The reason surgery is not helpful is that, despite a good surgery, patients can still have a very high recurrence rate, and there are also surgical morbidities that can be lifelong and irreversible. So, as a whole, the field is moving away from surgeries. And increasingly, we are even instituting a initial period of wait and watch for active surveillance with imaging, provided they are not asymptomatic, provided the tumor is not threatening any vital organ, or that it's not progressing rapidly. For those patients who require some form of a systemic treatment, we have many treatments on hand. Historically we've used chemotherapy, typically methotrexate and vinblastine, or vinorelbine combinations. We also continue to use liposomal doxorubicin or other anthracycline-based regimens. These are both quite well used, and they are very active drugs that can be used in the current setting as well.

Over the last 5 years or so, the field has shifted away from chemotherapy a little bit towards more tyrosine kinase inhibitors, particularly sorafenib. Phase 3 clinical trials showed that this had a nice response rate and a profound impact on patients' progression-free survival. But we also know that many of these chemotherapies or tyrosine kinase inhibitors have their own set of side effects, so new drugs such as nirogacestat, which is a new class of drug from the gamma secretase inhibitors, have been evaluated over the last 20 years. And a recent phase 3 clinical trial known as the DeFi study showed that this drug was effective as well as safe in patients, so this adds an extra armamentarium in our toolbox to treat patients with desmoid tumors.

What were the key findings that supported the approval of nirogacestat for desmoid tumors?

Nirogacestat was approved on a phase 3, global, international, randomized, placebo-controlled study. Nirogacestat is an oral pill and it was provided to patients against placebo. What we saw is that the progression-free survival was significantly higher in patients who received nirogacestat compared to placebo. The response rates were also significantly higher, including complete responses, which were seen in the nirogacestat arm but not in placebo. But most importantly, patients who were on nirogacestat, they had an improvement in their quality of life as measured by a desmoid-specific patient-reported outcome called the goddess tool. This showed that patients receiving nirogacestat had improvement in pain, and also all the other metrics that are associated with the desmoid tumor. This includes improvement in range of motion, functionality, mood, sleep, etc. So all 3—the totality of the data about the PFS response rate, as well as the improvement in patient-reported outcomes—led to the approval of this drug in this disease.

How do you expect the FDA approval of nirogacestat to impact the treatment algorithm for desmoid tumors going forward?

As I mentioned, nirogacestat is an additional tool or drug in our toolbox. This does not necessarily mean that this is the very first drug to reach for or that this drug is appropriate for all patients. All desmoid tumor patients ideally should be evaluated whenever possible as part of a sarcoma multidisciplinary tumor board. For some patients, nirogacestat may be first line, or second line, or third line—it really depends on their medical comorbidities as well as their preference. For others, other drugs such as sorafenib, or chemotherapy, cryoablation and other approaches may be equally appropriate.

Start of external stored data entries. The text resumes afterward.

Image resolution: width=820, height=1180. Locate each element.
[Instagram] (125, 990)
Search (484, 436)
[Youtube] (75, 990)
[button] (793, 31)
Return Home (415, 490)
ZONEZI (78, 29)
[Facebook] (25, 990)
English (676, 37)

So although this is the first US FDA-approved drug in this disease, ultimately, we have to do what's right for our patients based on their medical comorbidities, but also on patient preferences as well.

Is there anything else you'd like to add?

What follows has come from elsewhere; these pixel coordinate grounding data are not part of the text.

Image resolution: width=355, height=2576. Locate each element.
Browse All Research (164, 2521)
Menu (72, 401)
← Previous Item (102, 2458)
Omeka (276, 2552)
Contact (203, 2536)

I would say that one of the side effects of this drug is ovarian dysfunction. Now, this can be ovarian failure or insufficiency, but the number of patients treated are quite small, so this data is evolving. The trial itself showed that some patients who stopped the drug fully recover. Others, while they're still on nirogacestat, can also recover. And others remain to be seen as they're still on treatment. So, the takeaway is that this is an issue that needs to be addressed, especially in women of childbearing potential, just as we would discuss this with patients who are receiving chemotherapy, and sometimes even tyrosine kinase inhibititors, as well.